Dubbed ahead of its time, Google Glass has now been around for two years. Glass is one of Google’s first Project X devices, and is a wearable piece of Android technology controlled by voice and tapping. Looking like a stylish pair of specs, it is a device that projects information through a screen on the glasses while connecting to WiFi and Bluetooth and utilising its dual core processor and 16 GB of storage. Want one yet? The only problem is believed to be the price, which is set at $1,500 USD today.
When Google Glass launched in 2012 it had a lot of enthusiastic and loyal adopters, but recently it is believed those early fans are starting to fall by the wayside. In fact, more than half of the 16 Google Glass app makers contacted by Reuters said that they had abandoned the product due to lack of customers or limitations of the technology.
Astro Teller, the head of Google X lab, which lead the development of Google Glass has acknowledged some downfalls with the technology, specifically the price. Despite not having mentioned a specific time or target that the price is set to drop, Teller said that price cuts for high end products, such as Google Glass, would make a big difference to the technology being widely used in the market. Further, in a recent interview with CNET, Teller said that Google Glass has become a “poster child” for some privacy issues regarding wearable devices, which is something that needs to be considered. Google Glass is focussed on becoming a form of “smart eyewear,” rather than a computer-like device that does everything itself.

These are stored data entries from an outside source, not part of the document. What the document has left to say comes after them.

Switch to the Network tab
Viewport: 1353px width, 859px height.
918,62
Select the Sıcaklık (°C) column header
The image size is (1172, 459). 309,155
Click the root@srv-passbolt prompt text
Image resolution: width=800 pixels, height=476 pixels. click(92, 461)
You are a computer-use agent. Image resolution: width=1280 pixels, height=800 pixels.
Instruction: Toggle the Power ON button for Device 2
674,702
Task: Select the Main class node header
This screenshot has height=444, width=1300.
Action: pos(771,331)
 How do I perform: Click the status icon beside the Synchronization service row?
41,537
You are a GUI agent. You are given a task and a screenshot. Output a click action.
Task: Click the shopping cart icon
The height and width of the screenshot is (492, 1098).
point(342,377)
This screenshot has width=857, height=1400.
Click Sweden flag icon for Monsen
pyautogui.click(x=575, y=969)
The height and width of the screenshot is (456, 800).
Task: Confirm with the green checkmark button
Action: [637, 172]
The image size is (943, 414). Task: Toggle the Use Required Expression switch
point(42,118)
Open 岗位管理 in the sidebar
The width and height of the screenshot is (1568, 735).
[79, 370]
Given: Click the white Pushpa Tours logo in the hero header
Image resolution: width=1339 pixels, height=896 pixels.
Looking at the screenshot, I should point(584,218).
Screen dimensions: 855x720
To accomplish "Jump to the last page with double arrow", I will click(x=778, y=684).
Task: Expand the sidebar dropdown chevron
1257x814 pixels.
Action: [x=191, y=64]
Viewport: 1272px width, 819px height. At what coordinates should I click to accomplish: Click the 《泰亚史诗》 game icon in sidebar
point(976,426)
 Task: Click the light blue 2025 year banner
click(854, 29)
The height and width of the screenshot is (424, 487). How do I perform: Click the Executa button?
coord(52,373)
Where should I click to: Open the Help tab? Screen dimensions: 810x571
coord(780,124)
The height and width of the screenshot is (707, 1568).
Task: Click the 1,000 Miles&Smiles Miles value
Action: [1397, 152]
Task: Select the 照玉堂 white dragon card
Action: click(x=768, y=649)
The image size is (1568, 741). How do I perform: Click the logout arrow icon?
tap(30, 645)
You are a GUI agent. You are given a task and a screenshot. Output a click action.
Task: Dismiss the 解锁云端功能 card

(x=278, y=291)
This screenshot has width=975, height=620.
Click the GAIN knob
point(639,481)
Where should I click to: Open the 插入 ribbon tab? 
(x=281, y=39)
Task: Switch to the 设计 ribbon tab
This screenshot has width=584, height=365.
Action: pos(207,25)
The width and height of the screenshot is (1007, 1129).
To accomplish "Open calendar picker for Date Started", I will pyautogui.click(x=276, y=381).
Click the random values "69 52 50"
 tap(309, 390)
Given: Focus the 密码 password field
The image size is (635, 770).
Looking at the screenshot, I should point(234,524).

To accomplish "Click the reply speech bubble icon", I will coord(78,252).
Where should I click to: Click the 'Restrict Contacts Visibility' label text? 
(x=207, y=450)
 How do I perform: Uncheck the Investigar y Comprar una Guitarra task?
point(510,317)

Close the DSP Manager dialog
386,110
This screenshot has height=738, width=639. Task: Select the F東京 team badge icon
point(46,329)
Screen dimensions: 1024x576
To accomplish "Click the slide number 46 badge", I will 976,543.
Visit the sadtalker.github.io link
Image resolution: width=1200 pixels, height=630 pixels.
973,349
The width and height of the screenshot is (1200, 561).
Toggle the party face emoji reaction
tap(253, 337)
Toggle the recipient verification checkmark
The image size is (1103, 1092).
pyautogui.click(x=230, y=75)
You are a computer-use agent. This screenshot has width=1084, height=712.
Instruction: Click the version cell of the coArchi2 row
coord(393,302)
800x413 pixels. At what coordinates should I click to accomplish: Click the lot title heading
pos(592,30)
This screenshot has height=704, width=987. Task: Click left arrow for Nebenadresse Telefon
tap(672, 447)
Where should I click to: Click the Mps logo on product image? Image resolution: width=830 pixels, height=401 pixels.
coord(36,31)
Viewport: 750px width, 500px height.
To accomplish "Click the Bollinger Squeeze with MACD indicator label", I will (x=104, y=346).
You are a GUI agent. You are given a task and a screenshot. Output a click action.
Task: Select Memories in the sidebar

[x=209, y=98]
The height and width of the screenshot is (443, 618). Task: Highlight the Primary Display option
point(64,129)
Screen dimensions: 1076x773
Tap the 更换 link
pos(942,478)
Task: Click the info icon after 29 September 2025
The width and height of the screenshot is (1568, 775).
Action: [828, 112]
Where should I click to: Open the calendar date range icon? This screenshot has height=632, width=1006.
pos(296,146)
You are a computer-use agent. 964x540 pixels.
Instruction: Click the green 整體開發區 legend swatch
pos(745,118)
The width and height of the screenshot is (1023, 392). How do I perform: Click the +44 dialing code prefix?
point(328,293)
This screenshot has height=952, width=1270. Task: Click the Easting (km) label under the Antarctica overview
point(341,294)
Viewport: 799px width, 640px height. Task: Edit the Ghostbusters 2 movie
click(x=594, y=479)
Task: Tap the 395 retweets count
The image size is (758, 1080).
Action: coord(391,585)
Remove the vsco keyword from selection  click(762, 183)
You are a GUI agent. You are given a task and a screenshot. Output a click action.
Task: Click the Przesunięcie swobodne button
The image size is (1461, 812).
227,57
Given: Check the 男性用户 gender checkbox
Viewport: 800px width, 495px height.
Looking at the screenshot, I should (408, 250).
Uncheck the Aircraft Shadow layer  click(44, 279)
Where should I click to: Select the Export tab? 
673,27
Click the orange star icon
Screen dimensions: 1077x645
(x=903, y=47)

Teller remarks, “Every time you drop the price by a factor of 2, you roughly get a 10 times pick up of the number of people who will seriously consider buying it.” You get that? Nor did I. What Teller means to say is that for Google Glass to become a mainstream, everyday product that the average Joe can afford, it would need to cut its price in half twice, which would bring its retail price to a more reasonable $375 USD. United States teens are keen to try the product but are also concerned about the price! $375 seems reasonable for a device of this nature, but what would you pay? Do you think Google should be prepared to drop the price even lower?